Is there really an objective history of the Cultural Revolution? Here was an event that influenced virtually everyone in China, yet no two people had exactly the same reaction to it. And as we move farther from that time, new generations are adding their own historical perspectives and ideas about what happened while their parents or grandparents were younger. Therefore, there really isn’t a coherent “memory” of the Cultural Revolution itself. Xiaojun’s inability to recount his story as it “actually happened” mirrors China as a whole’s struggles to recall and make sense of those ten years on a national level. The history of the Cultural Revolution didn’t end with the end of the Cultural Revolution itself, but continues to evolve as time moves on and people come to terms with what happened. Any fictionalizations are not inherently “wrong,” just a part of that changing narrative.

  1. Yomi Braester, “Memory at a Standstill: From Maohistory to Hooligan History”, 198/

Examining Posters

Tuesday, February 1st, 2011

This 1987 poster reads “Less births, better births, to develop China vigorously.” The Chinese government became much more serious about the One Child Policy in the 1980s, and this poster was certainly part of that message. The government wanted people to believe that having fewer children would benefit the country as China moved towards modernization and prosperity. In other words, having fewer children was a patriotic duty.

The poster presents a family that the Chinese government presumably thought those who saw the poster would want to emulate. The parents are young, healthy-looking (or vigorous, as the caption suggests), dressed well (and western), and smiling. His hand on her back and the mother’s arms around her child lend them the aura of an affectionate family. And the father is carrying what looks like it could be a book, perhaps a symbol of education or business success. Both of the adults are depicted in motion, suggesting the forward moving trajectory of the country itself. The fact that the child is on her mother’s shoulder is important too because that indicates how the parents are investing themselves in her to help her reach higher. The toddler’s red shoes are the only red images on the poster aside from the text, but they are a subtle reminder that China itself will rise with this generation if parents act responsibly. The fact that child is a daughter could also mean that the government wanted parents to welcome girls as much as they would welcome sons and to give them the same opportunities to thrive that boys receive.
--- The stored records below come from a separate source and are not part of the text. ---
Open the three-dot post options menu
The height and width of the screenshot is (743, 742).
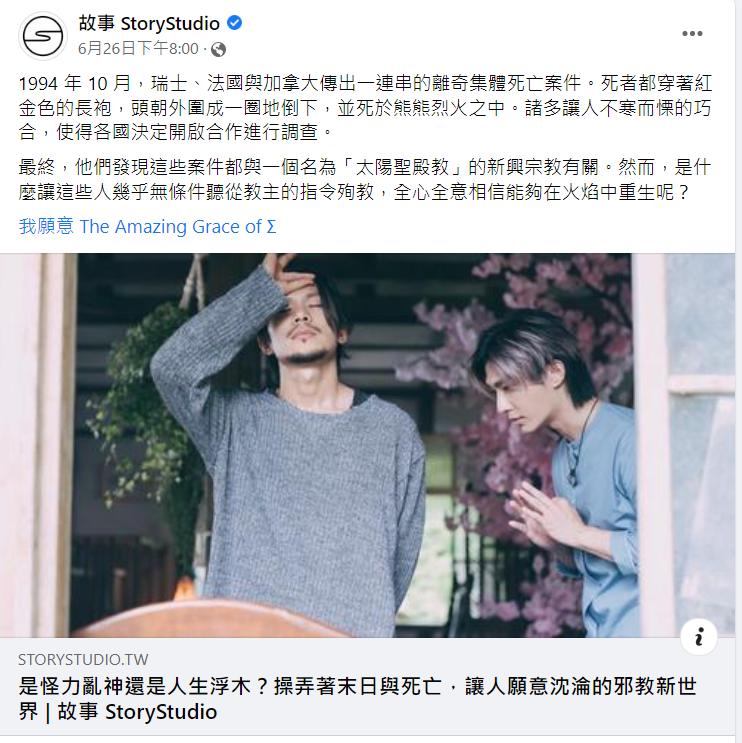point(692,34)
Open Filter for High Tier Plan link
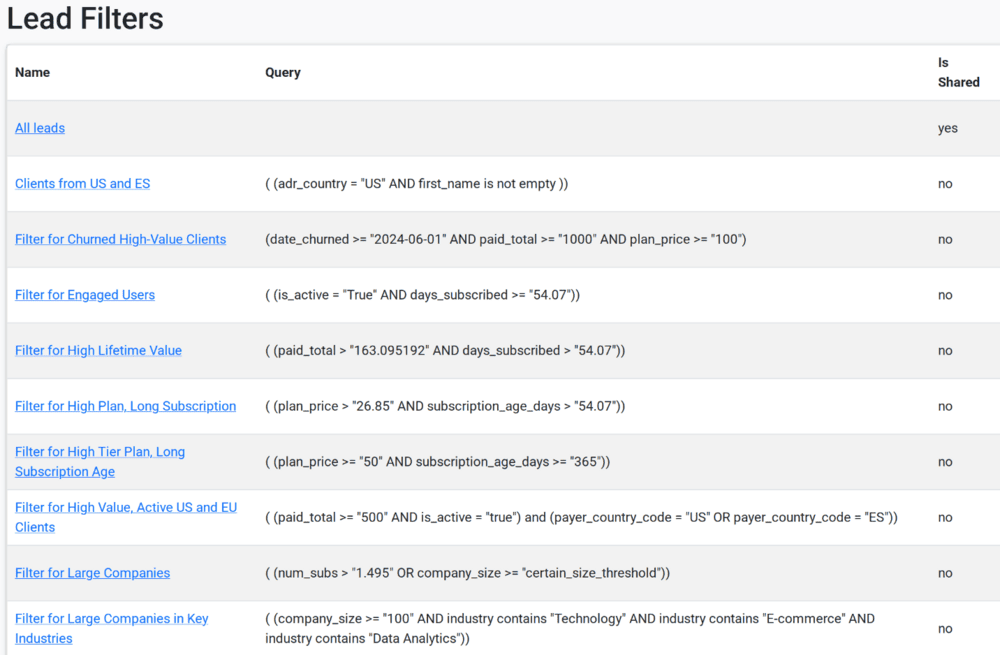The width and height of the screenshot is (1000, 655). tap(100, 452)
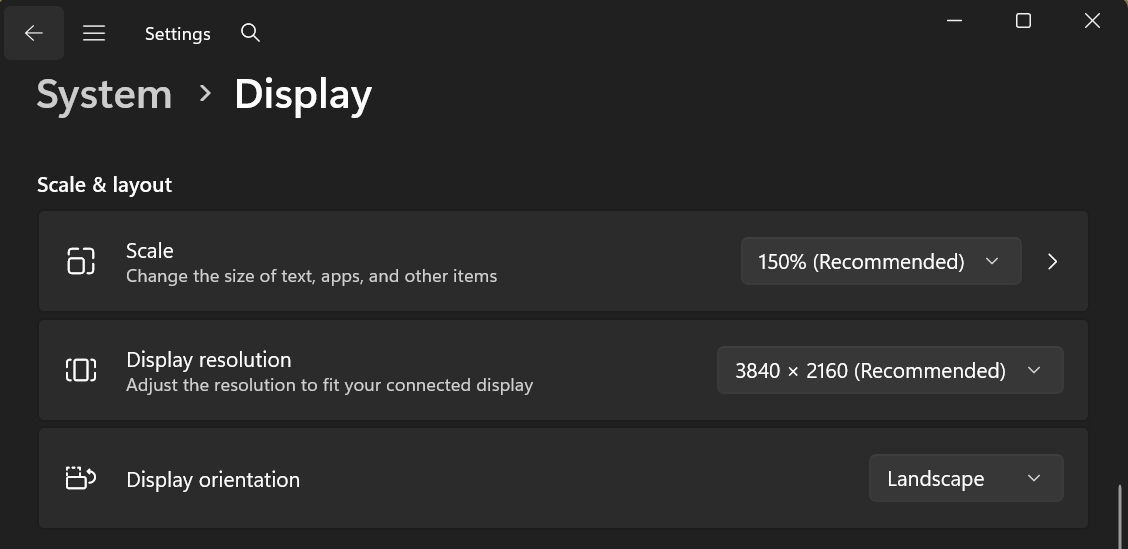Maximize the Settings window
The image size is (1128, 549).
[1023, 21]
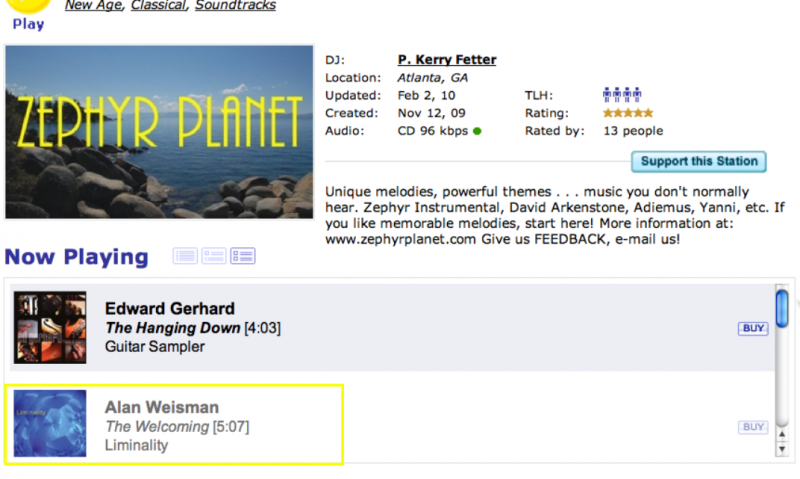Click the Zephyr Planet station banner
This screenshot has height=479, width=800.
(160, 131)
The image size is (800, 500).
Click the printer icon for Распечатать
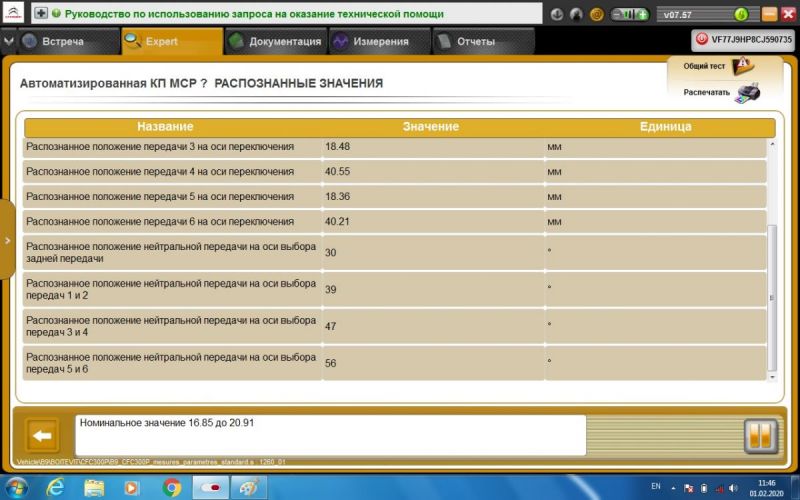(746, 92)
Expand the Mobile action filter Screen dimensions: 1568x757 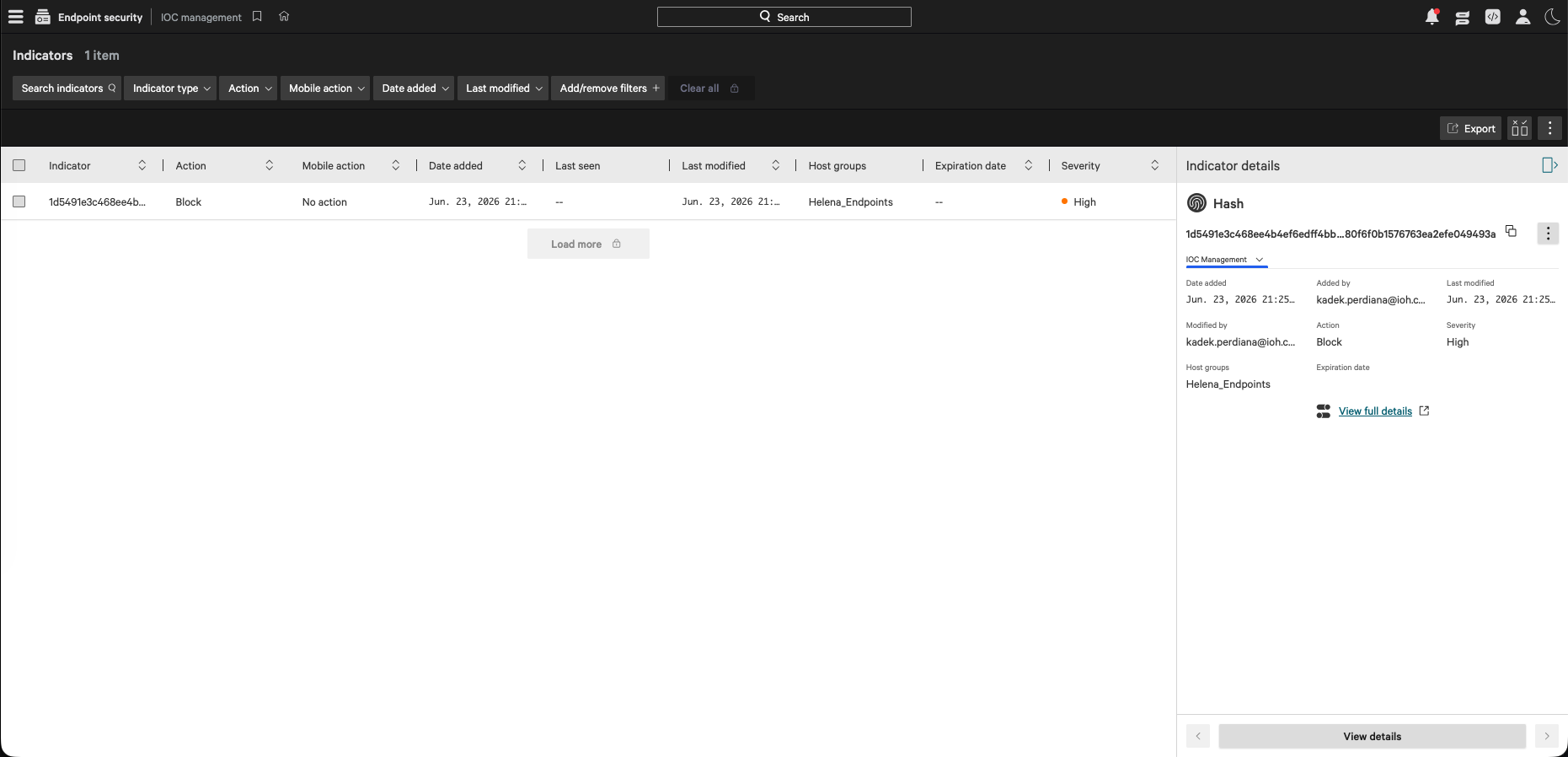326,89
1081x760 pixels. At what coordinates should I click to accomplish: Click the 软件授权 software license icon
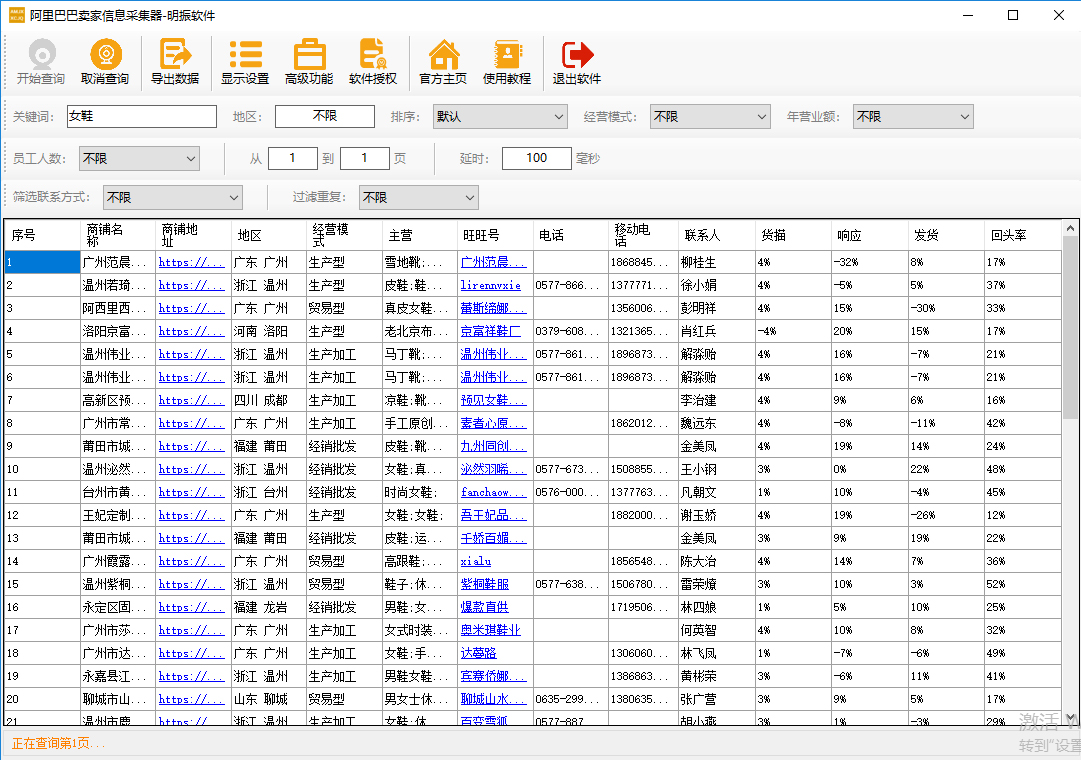(373, 62)
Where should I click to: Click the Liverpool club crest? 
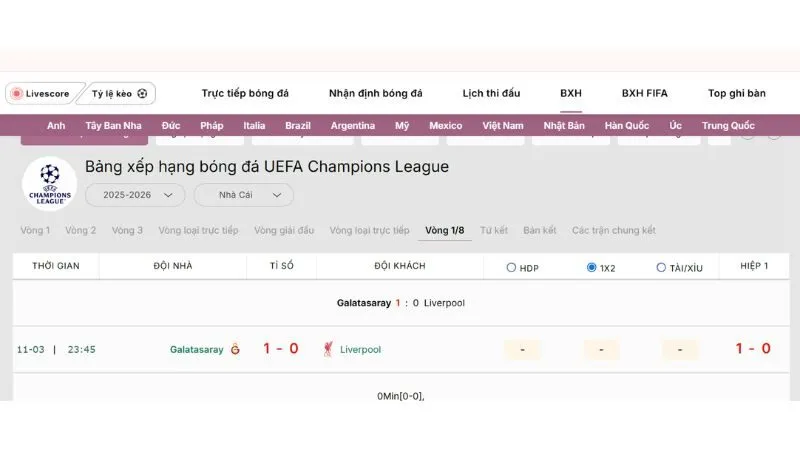point(327,349)
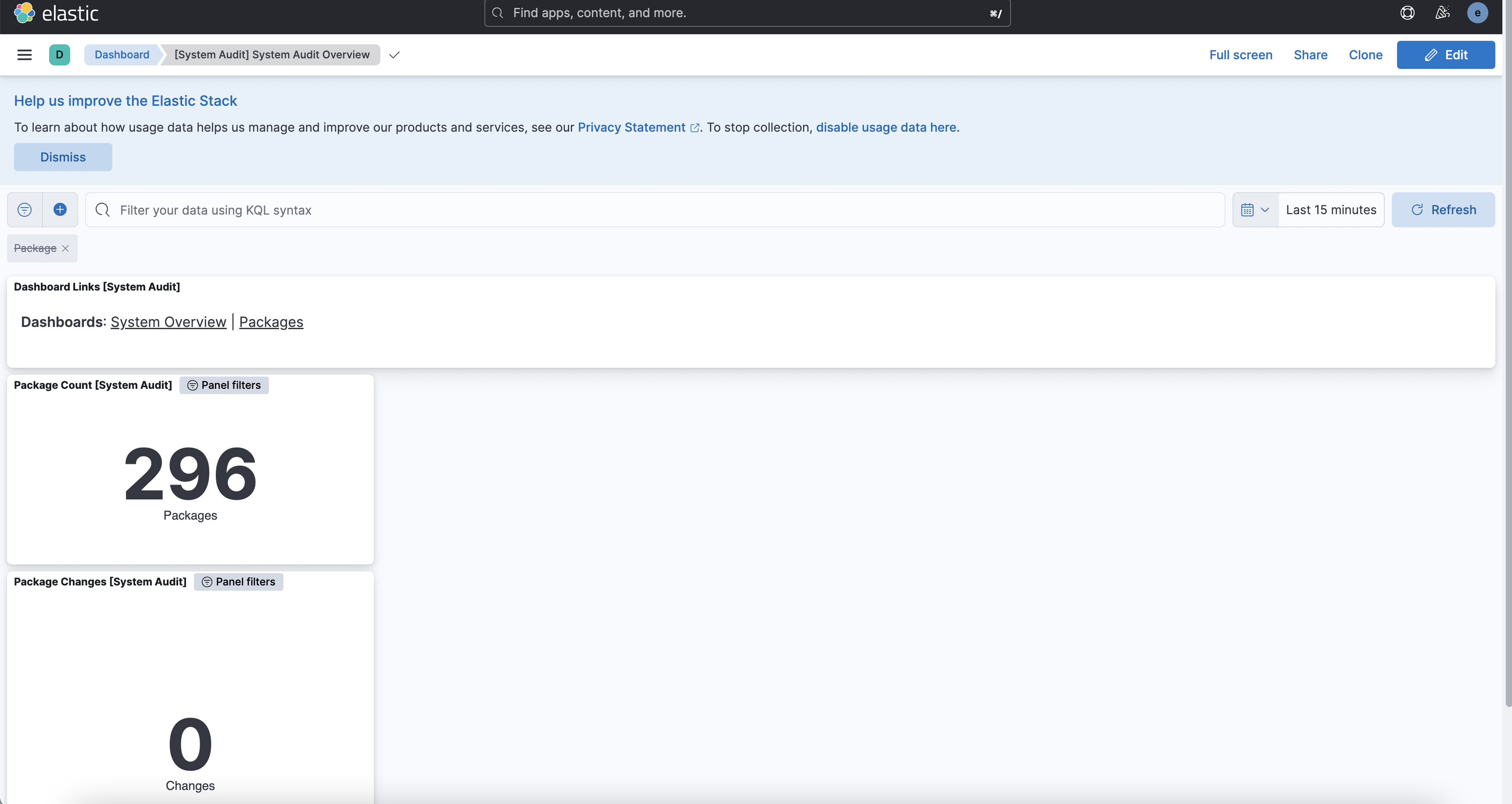Click the Panel filters icon on Package Changes
The width and height of the screenshot is (1512, 804).
[207, 581]
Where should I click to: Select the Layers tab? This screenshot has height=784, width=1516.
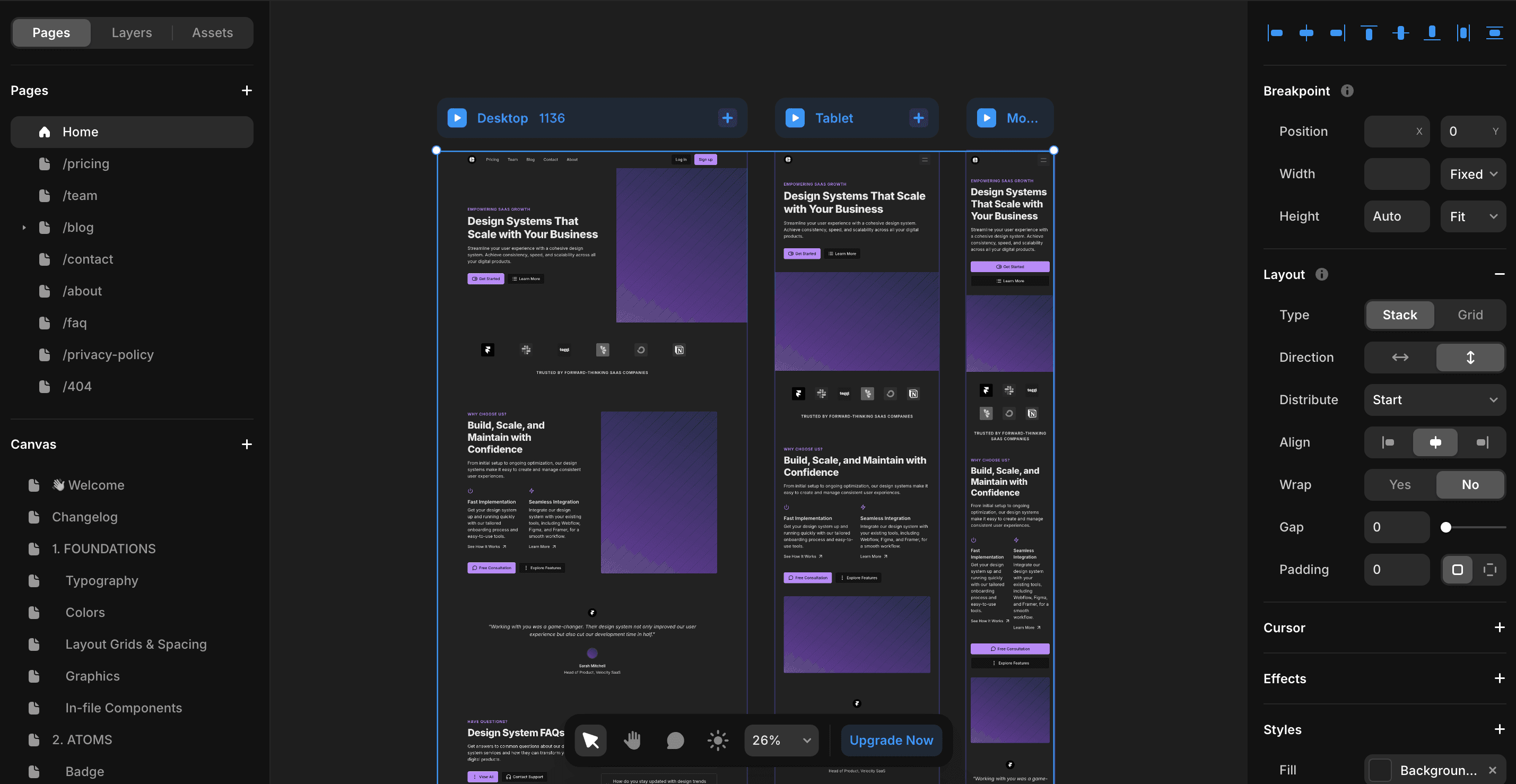(130, 32)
The background is a bit strange; the family looks as though they are going for a stroll through outer space. Space itself is futuristic I suppose, so it may be indicating the future and the bright tomorrow of China. And there is that little sun tucked away in the upper right hand corner. I almost missed it because it’s not red the way it often seems to be in Chinese artwork, but it is there and positioned in such a way that the little girl’s arms are almost reaching for it. This is a family ready to lead the way to a brighter future for China!